Reznor’s experimental, web-only release of the new NIN album is so far a success, scoring the band over $750,000 in just under three days — and this is without the help of a record label.
Today, Ars Technica noted the $300 Limited Edition package, of which only 2500 were assembled, is officially sold out. Official sales stats have not been released, but this means Reznor and his band have bagged $750,000 in addition to the revenue from the other packages.

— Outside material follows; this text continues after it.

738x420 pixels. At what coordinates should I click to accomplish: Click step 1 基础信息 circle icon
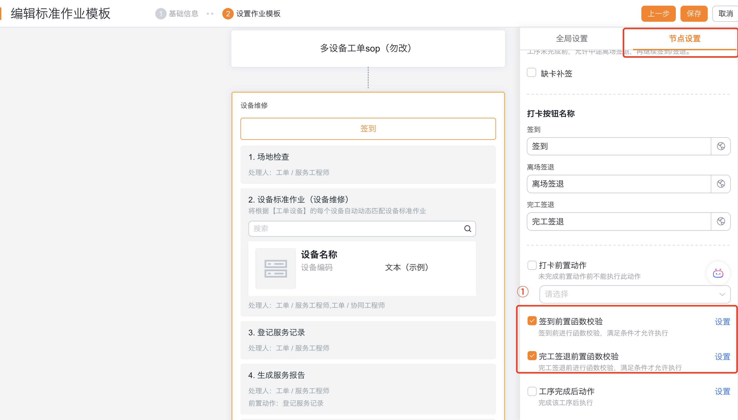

Sunday at 6 PM, Nine Inch Nails front-man, Trent Reznor, released his band’s new album, Ghosts I-IV, via an online-only release on the Nine Inch Nails site. The album is offered in a variety of packages, including a free downloadable pack with Ghosts I, a $5 download that offers all four volumes of Ghosts in lossless formats or 320kbps MP3, a $75 set freaturing a Blu-ray disc, and finally the Limited Edition pack featuring vinly LPs and other goodies.
Reznor has embraced new technologies and systems as opposed to fighting them like the RIAA has tried this decade. This is perhaps the RIAA’s greatest fear: artists discovering that a computer, a server, a web-site, file-sharing, and some concerts makes the record label obsolete.
The new album has been released under the Creative Commons Attribution Non-Commercial Share Alike license, which basically gives NIN all commercial rights to their music but any kind of non-commercial use by anybody is legal. This means the album can be legally shared and released on file-sharing networks — remixed or not — and you can bet this has already happened. Why fight the inevitable?
Reznor holds to the belief that the Internet and file-sharing networks are a blessing to bands — whether the members are a local hit or huge super stars, and as you can see above, he doesn’t just talk the talk.
He personally released Ghosts I onto torrent sites, a bold move after finding himself disheartened for the lack of people that decided to pay when he released the album of a friend, Saul Williams, online and found that many opted for the free version instead of the higher-quality $5 pack.